Effect of pioglitazone on bone mineral density in patients with nonalcoholic steatohepatitis: A 36-month clinical trial.

Background: The effects of pioglitazone on bone metabolism are unclear. This study evaluated the long-term effects of pioglitazone on bone mineral density (BMD) and bone metabolism in patients with prediabetes or type 2 diabetes mellitus (T2DM) and non-alcoholic steatohepatitis (NASH).
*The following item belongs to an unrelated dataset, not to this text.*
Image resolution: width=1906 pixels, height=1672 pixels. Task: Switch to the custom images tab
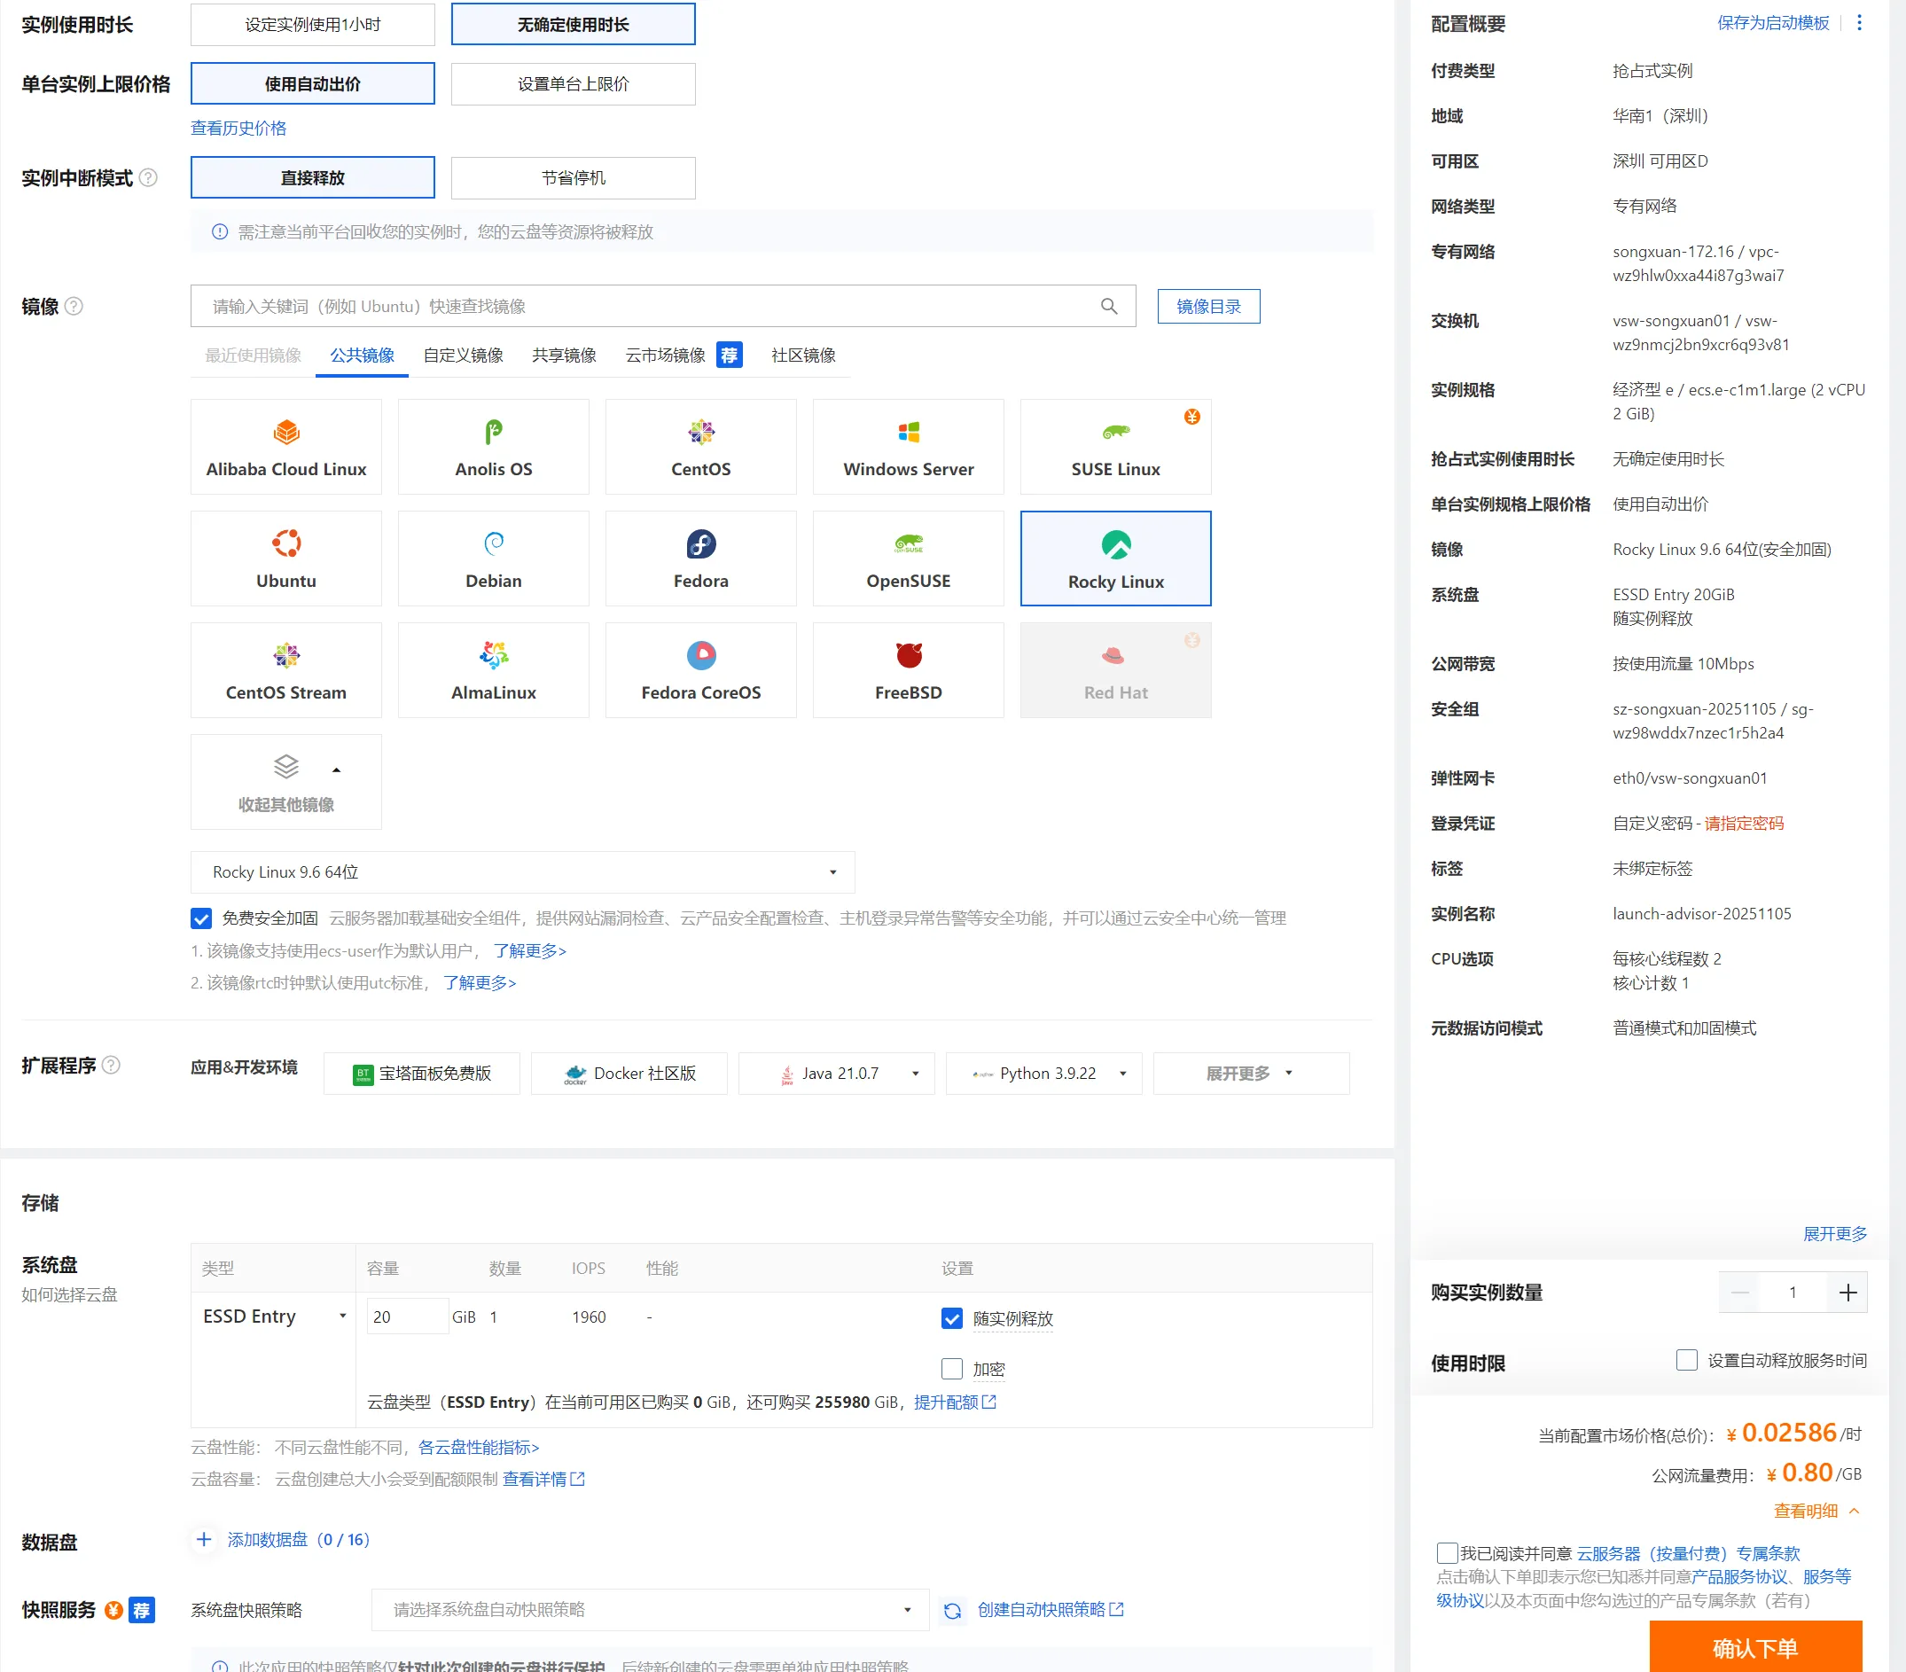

Methods: Ninety-two patients with prediabetes or T2DM and biopsy-proven NASH with BMD and baseline biochemical bone measurements were included. Patients (mean [±SEM] age 51 ± 1 years, 71% male, mean body mass index 34.5 ± 0.5 kg/m ) were randomly assigned to pioglitazone (45 mg/day) or placebo for 18 months, followed by an 18-month open-label pioglitazone treatment phase. Baseline, 18- and 36-month evaluations included plasma vitamin D and bone turnover biomarker levels, and BMD measurements at the spine, femoral neck, total hip, and one-third radius.
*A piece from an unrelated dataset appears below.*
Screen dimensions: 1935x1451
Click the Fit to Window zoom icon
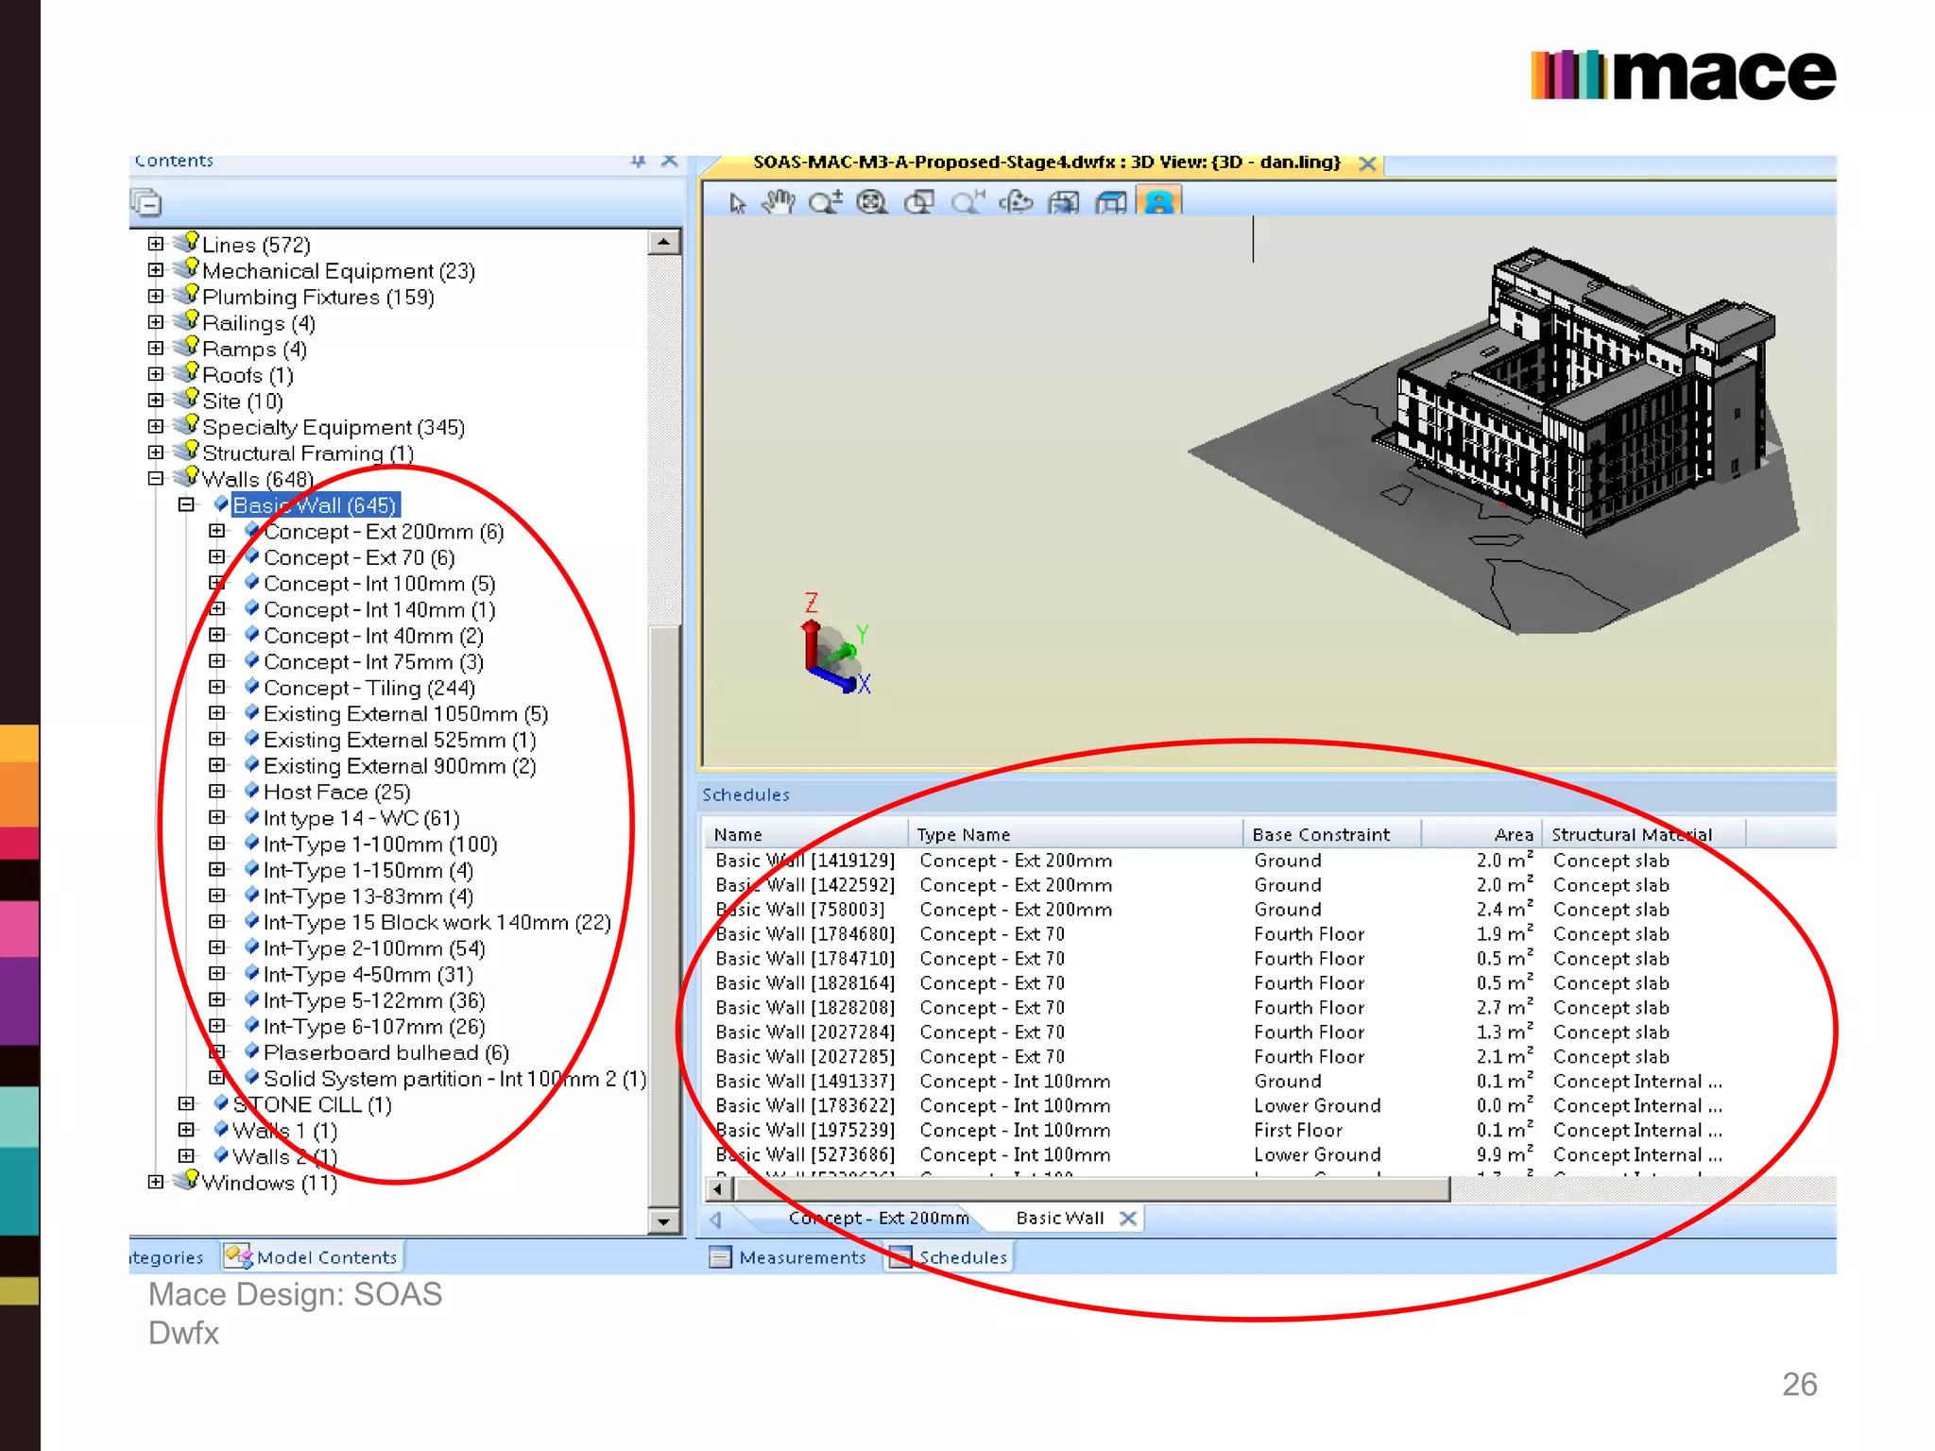872,202
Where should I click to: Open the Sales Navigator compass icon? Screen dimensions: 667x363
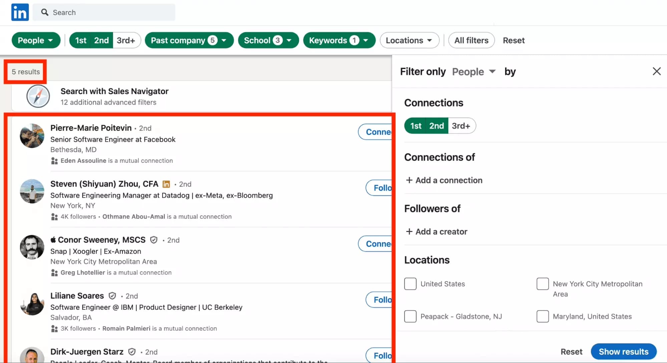pyautogui.click(x=38, y=96)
Results: After 18 months of pioglitazone treatment, there were no differences in BMD versus placebo at either the femoral neck (P =0.87), total hip (P =0.78), or one-third radius (P =0.44); however, bone density decreased at the level of the spine with pioglitazone (-3.5%; P =0.002). During the extension phase (18-36 months), patients had no further decreases in BMD or plasma biomarkers of bone turnover during pioglitazone treatment. No patient experienced a low-energy bone fracture.

Conclusions: Treatment of patients with prediabetes or T2DM with pioglitazone for up to 3 years was associated with decreased BMD at the level of the lumbar spine. This reduction in BMD at the lumbar spine at 18 months versus placebo suggests an early deleterious effect of pioglitazone on bone metabolism.